Exercise |
Look for the string "cell" in the listing. Copy each line that has it.

Records for the task |
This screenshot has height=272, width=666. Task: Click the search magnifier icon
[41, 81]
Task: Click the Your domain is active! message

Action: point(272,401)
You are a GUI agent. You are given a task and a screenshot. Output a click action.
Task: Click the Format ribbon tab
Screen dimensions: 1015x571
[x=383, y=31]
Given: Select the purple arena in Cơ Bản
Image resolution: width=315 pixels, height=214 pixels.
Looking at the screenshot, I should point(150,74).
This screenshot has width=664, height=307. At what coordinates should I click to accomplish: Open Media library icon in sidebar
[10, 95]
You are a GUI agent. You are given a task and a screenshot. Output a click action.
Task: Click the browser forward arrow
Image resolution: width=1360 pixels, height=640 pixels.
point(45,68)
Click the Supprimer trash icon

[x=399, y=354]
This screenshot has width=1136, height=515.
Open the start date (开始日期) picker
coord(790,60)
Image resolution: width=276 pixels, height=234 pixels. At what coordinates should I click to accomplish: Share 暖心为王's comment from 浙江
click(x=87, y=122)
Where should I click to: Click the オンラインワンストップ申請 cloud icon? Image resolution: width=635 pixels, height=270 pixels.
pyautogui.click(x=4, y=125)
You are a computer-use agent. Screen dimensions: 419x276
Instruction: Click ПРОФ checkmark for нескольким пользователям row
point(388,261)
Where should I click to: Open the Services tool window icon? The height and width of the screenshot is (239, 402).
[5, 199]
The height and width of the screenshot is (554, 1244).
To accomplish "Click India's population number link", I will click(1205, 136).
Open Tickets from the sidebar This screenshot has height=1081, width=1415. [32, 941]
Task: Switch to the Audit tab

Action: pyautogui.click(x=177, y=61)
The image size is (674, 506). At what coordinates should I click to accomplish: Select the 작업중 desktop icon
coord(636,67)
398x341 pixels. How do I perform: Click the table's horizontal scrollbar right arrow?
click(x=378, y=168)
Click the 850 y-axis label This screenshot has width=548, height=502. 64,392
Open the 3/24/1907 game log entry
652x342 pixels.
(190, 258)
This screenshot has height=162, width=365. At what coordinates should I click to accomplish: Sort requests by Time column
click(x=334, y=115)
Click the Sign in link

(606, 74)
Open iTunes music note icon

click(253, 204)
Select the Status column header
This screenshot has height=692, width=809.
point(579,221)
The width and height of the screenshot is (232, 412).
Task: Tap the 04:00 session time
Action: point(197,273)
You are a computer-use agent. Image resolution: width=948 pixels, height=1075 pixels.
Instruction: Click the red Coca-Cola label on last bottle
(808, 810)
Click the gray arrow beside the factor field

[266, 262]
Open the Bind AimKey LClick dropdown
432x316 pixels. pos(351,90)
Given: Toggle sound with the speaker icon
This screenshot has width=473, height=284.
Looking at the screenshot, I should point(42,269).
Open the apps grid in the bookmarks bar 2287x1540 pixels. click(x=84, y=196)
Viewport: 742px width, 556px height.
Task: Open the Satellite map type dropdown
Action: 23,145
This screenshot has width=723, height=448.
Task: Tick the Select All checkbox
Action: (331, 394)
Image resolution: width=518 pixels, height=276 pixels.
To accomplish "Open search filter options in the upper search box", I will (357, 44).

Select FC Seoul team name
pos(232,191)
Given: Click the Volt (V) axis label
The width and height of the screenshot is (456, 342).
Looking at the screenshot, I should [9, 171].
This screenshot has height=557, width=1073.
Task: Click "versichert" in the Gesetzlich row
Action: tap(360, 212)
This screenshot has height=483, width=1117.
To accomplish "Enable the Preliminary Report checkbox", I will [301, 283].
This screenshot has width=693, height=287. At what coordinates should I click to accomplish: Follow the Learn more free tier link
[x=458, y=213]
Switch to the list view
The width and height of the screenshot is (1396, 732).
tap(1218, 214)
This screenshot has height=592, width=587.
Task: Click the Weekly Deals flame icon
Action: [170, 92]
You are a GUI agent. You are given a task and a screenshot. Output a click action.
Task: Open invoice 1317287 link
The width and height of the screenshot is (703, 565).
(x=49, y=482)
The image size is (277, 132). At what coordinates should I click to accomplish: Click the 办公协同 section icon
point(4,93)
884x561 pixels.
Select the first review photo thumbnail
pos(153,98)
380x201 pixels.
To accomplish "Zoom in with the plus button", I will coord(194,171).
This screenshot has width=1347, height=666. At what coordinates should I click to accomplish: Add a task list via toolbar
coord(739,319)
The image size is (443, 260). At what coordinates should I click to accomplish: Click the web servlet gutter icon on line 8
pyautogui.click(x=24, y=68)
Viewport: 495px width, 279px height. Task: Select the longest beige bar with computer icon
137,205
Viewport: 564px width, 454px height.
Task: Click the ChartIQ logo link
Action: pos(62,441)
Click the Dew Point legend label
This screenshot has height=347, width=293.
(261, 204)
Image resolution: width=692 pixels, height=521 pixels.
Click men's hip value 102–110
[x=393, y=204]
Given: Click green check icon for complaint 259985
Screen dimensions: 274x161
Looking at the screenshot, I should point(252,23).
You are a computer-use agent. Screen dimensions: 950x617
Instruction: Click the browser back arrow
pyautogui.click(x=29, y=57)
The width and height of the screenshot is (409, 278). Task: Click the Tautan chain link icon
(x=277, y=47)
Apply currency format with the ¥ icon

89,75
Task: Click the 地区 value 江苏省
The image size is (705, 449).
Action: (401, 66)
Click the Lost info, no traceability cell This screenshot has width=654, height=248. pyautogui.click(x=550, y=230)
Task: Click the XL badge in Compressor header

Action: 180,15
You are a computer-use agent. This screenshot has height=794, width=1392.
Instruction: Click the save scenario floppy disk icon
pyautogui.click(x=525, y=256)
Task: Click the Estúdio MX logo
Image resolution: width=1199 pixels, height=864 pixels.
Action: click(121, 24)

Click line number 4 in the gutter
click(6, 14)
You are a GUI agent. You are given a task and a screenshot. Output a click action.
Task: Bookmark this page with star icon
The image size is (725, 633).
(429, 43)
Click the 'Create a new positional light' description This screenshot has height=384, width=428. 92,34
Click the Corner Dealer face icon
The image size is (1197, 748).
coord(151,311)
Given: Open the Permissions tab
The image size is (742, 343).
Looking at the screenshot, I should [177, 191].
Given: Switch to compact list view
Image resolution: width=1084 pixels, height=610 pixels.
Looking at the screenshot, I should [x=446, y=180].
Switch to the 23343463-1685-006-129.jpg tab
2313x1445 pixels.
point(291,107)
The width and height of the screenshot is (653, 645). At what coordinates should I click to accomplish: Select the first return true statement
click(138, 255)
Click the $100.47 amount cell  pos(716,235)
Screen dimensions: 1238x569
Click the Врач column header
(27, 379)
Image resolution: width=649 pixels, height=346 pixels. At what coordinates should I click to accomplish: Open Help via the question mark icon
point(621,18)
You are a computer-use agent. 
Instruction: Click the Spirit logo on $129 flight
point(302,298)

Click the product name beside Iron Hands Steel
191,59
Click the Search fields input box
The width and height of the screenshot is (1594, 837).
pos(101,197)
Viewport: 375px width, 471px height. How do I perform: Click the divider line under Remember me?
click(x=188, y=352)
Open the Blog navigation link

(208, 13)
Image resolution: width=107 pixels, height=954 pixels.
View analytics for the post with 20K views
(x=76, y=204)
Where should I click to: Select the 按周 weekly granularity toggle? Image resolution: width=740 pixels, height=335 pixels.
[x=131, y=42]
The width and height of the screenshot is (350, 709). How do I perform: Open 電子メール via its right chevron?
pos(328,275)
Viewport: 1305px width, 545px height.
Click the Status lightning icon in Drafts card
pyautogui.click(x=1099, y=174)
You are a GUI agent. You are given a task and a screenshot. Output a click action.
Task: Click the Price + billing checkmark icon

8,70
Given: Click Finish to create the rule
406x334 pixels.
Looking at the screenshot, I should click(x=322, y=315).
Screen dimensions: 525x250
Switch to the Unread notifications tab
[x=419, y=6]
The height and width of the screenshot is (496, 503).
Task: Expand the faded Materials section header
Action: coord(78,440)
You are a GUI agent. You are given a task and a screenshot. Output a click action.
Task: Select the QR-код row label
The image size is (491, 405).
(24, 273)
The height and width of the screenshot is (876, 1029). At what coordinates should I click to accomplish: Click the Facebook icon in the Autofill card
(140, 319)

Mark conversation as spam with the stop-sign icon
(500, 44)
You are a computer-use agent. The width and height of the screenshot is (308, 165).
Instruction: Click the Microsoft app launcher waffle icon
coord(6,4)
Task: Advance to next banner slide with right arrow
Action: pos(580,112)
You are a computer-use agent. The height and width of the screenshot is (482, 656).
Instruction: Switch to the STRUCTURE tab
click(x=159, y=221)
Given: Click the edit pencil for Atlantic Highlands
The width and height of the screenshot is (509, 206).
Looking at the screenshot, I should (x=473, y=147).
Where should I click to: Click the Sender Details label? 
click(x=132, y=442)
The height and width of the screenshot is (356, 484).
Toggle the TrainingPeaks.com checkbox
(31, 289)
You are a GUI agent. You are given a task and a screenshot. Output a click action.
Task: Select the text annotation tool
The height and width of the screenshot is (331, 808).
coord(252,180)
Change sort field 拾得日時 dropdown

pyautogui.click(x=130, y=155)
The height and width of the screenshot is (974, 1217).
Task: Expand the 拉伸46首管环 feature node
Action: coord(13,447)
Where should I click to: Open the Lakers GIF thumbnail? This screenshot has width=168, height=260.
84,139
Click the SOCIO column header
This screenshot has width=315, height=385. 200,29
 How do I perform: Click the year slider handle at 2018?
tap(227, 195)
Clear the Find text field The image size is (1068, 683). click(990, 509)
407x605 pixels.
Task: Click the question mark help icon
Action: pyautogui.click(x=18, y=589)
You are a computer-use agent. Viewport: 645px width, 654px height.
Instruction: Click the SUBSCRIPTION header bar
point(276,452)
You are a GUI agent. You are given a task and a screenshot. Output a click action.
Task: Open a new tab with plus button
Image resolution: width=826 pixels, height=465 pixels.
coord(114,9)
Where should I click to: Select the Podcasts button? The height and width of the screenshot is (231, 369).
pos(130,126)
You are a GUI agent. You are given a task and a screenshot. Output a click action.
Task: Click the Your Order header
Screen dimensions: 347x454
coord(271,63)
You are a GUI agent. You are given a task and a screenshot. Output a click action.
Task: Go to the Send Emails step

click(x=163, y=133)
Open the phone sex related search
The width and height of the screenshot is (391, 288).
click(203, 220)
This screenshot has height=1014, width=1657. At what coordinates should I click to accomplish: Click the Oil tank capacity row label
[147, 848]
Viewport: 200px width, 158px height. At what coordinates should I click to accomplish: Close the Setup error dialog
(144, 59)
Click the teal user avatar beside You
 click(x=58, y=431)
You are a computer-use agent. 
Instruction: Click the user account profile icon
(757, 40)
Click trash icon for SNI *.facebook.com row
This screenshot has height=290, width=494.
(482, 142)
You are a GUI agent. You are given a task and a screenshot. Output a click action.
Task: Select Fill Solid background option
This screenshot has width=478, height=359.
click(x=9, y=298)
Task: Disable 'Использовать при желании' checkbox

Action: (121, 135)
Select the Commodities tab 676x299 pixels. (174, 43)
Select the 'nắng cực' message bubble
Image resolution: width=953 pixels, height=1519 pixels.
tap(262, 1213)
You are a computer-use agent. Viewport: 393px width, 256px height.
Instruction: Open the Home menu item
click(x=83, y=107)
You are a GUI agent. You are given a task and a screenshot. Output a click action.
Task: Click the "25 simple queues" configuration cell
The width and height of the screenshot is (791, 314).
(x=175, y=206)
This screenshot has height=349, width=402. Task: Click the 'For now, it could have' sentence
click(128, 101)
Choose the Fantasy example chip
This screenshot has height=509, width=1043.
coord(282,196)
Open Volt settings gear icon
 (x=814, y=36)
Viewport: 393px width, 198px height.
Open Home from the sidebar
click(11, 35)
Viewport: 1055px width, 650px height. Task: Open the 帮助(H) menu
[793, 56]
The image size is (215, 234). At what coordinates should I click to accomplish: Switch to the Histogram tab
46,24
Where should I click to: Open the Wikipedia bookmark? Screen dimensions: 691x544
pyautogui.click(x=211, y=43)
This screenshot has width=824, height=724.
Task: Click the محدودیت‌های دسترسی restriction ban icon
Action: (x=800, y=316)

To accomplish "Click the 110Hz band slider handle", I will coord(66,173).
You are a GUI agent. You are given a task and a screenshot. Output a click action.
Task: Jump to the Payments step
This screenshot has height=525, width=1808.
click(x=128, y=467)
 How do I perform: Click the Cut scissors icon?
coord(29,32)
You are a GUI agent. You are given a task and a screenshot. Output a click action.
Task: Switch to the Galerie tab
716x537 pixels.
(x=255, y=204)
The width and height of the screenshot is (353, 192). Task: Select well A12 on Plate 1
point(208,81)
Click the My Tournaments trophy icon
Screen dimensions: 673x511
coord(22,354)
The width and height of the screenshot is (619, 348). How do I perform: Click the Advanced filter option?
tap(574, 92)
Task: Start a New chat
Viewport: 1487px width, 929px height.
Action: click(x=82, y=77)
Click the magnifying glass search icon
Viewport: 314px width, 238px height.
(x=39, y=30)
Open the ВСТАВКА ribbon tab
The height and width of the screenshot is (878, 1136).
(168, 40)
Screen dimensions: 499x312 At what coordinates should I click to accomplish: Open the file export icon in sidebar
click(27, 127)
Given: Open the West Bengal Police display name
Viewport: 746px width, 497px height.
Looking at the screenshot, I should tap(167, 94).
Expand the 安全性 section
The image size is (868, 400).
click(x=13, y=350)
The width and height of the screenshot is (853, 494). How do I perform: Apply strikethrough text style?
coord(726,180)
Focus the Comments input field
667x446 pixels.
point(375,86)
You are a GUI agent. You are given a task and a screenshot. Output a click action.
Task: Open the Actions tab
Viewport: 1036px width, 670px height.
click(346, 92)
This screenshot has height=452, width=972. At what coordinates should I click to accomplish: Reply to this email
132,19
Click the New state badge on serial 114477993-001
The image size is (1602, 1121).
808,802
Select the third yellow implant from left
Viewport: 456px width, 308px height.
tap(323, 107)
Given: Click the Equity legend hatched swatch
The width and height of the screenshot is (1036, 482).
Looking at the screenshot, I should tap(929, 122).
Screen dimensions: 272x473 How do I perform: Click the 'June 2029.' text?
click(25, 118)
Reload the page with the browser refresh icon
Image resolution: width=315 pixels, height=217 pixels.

Your response |
Click the Lost info, no traceability cell This screenshot has width=654, height=248. pyautogui.click(x=550, y=230)
Click the $100.47 amount cell  pos(716,235)
Task: Click the "25 simple queues" configuration cell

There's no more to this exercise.